After learning he would eminently be fired, EnerVest’s engineer reset the company’s network servers, deleting phone accounts and backup data which couldn’t all be salvaged. The same goes for a former Gucci employee, who, according to Computer World, “left the business nursing an estimated $200,000 cleanup bill”.
Whoever was in charge of Fidelity National Services’ data access rights decided to take information from 2.3m customers, making a hefty sum selling it to a broker. There was the lawsuit filed by Alphabet against a former employee for copying 14,000 internal files, and Edward Snowden is now famous for releasing sensitive NSA documents.
That such cases aren’t as rare we’d like to think was made evident by Egress Software Technologies’ 2,000-employee strong research.
It claimed a significant number of staff purposefully shared confidential information with competitors or previous and new employers. This was mostly done via email, with half of respondents deleting the evidence immediately.
We tend to forget one factor when discussing the insider threat though; that it’s in a human’s nature to err. Tony Glass, GM and VP EMEA of Skillsoft, explained that most mistakes come from staff “clicking on a URL in an email that leads to a phishing attack. The key is education.
“Staff actions can lead to catastrophic outcomes. By giving them the skills and knowledge needed to protect the organisation against the insider threat, businesses can relax in the knowledge that good cyber practice is being adhered to.”
Indeed, Egress found that 37 per cent of staff didn’t always check emails before sending them, leading to corporate data going into the unknown. Some 68 per cent claimed it was due to the rush of the day, while 42 per cent blamed auto-fill technology.
Tony Pepper, CEO and co-founder, Egress, maintained email misuse and lack of double-checking for whatever reason, was common within British business. Most staff never fessed up due to embarrassment or being purely oblivious that it had happened in the first place.

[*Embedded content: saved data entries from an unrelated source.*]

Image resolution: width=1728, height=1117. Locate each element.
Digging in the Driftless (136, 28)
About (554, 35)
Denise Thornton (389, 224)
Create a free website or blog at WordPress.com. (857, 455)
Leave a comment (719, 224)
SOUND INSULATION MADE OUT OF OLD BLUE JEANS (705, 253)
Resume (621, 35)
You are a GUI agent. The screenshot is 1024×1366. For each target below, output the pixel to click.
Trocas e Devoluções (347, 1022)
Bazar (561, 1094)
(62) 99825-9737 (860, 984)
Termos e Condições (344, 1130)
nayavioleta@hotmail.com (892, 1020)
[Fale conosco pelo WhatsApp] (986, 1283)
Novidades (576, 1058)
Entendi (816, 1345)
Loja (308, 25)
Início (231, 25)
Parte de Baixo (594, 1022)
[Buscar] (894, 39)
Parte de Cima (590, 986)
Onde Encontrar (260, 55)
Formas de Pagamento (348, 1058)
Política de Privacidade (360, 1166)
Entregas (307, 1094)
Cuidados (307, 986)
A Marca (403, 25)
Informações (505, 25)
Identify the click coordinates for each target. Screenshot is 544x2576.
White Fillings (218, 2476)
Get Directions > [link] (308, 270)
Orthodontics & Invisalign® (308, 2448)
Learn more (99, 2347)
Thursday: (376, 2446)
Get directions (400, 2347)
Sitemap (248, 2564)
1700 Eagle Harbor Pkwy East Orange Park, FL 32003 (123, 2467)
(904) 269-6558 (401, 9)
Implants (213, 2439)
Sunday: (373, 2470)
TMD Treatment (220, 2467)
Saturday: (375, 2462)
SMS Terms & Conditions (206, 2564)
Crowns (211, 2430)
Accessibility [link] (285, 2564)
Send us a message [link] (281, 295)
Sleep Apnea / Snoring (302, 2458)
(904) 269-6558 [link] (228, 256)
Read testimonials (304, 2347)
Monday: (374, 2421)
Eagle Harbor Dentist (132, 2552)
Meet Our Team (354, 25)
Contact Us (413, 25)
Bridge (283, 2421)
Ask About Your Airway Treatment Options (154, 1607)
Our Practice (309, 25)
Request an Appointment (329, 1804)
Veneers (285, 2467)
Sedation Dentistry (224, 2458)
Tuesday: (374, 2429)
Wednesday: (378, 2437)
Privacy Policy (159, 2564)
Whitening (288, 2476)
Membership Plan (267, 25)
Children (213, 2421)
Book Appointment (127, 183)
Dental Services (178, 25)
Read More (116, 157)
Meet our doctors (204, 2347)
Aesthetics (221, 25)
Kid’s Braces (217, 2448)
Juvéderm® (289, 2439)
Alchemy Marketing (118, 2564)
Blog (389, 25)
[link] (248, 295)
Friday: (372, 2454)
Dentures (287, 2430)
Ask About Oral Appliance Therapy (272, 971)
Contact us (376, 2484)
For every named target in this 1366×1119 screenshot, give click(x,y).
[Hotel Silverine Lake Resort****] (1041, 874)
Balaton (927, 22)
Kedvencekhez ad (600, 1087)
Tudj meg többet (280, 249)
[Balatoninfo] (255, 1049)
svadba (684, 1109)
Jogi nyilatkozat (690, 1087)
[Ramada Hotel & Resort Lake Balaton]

“While it may cause red faces, leaking confidential information can amount to a data breach and could be taken advantage of by the email recipient,” Pepper said. “As we move towards the GDPR, it has never been more important to get a grip on risk points within the organisation and, as this research shows, email needs serious attention.”
As Glass exclaimed, education is a large part of the solution, as is enforcing a standard of looking though emails before sending them off.